My boys teachers commented on their massive general knowledge and how well read they are and on how lovely and well behaved they are and have sung their praises

But all of that is mainly down to parenting...not necessarily HE. I'm constantly told how well-behaved and polite mine are. DS1 is a game-show fanatic, everything from old re-runs of catchphrase to Mastermind and as a result has better general knowledge than me (he's 6). Both of mine have been in school since they turned 3.

AmarantaBuendia · 12/06/2014 22:13

I once taught a child who had been HE'ed up until he was 8 and he's the first thing that I'd think of, for all the wrong reasons, total wee horror.

NickiFury · 12/06/2014 22:13

I think hedgecutters was actually responding to other posters who said they felt sorry for HE kids.

OP posts:
WeddedBliss · 12/06/2014 22:14

What extra knowledge do you need though Nicki? It's a fairly basic concept to understand, and I feel like I know more than enough to form an opinion.

noddyholder · 12/06/2014 22:15

I know lots of parents who conventionally educate their kids but are dreadful parents otherwise! I really thought people were less judgey than this wrt home ed think I know so many it seems more normal

BeatriceBean · 12/06/2014 22:15

I'm fairly negative about it in many cases, but its an informed opinion. Why assume its ignorance?

BoffinMum · 12/06/2014 22:18

I know loads of homeschoolers.
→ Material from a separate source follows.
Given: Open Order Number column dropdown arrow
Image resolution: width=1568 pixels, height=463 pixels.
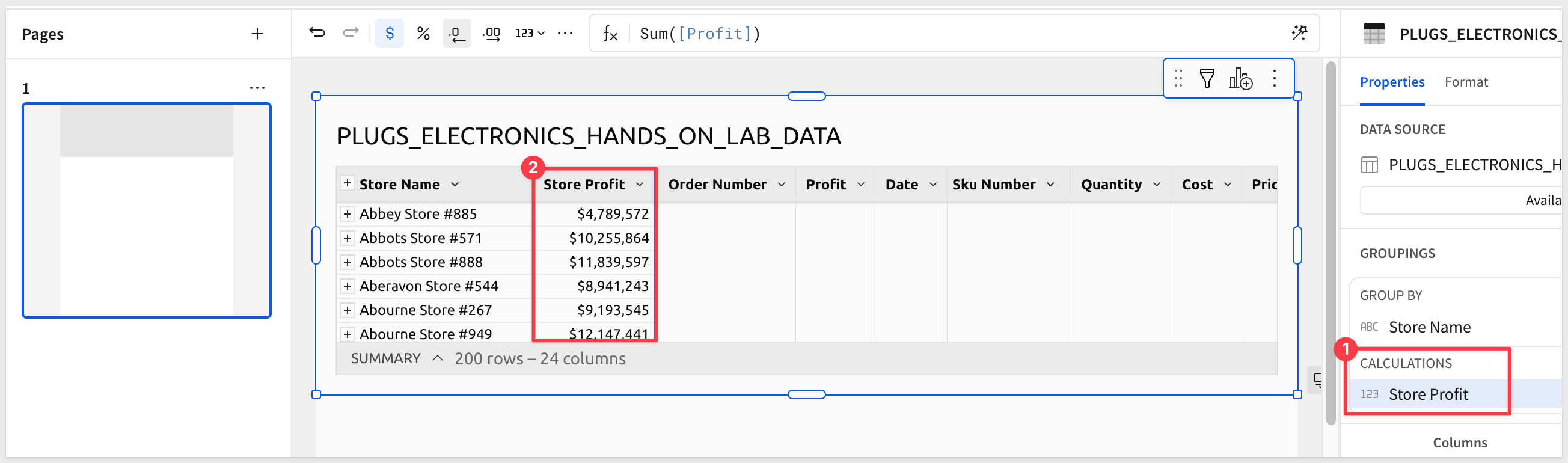Looking at the screenshot, I should [x=782, y=185].
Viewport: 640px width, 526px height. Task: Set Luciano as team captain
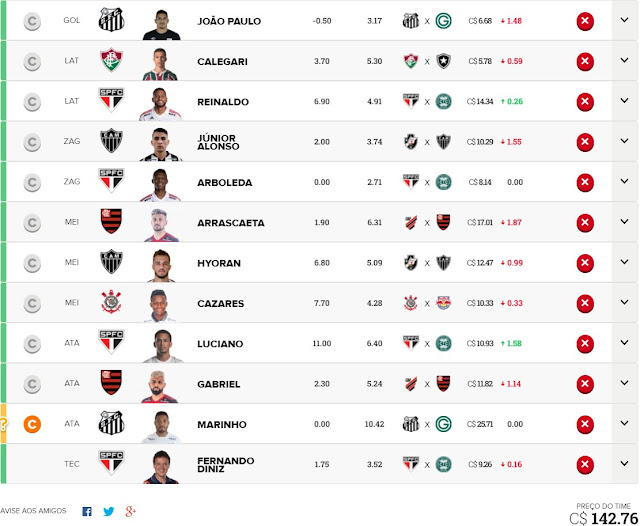pos(32,344)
They dip in and out of it, nice kids, nice families.

FamiliesShareGerms · 12/06/2014 22:19

I wonder how parents can afford to commit to one of them not working and also what they will do when their children leave home: it's a very intensive form of parenting, and must lead to horrible empty nest syndrome in due course

Fortheloveofralph · 12/06/2014 22:19

to answer your initial question, I'd be very positive and interested because a few of my good friends home ed. its very common where i live. My friends are amazing and the children do such interesting and social things.

YeGodsAndLittleFishes · 12/06/2014 22:20

Because people have said that parents aren't qualified teachers, and so are not qualified to teach. Well there are HE classes to take them to, as well as other groups and tutoring and all kinds of other people who fet involved wirh the education side of it. It isnt 24/7 either and it isn't weird to want the best for your child.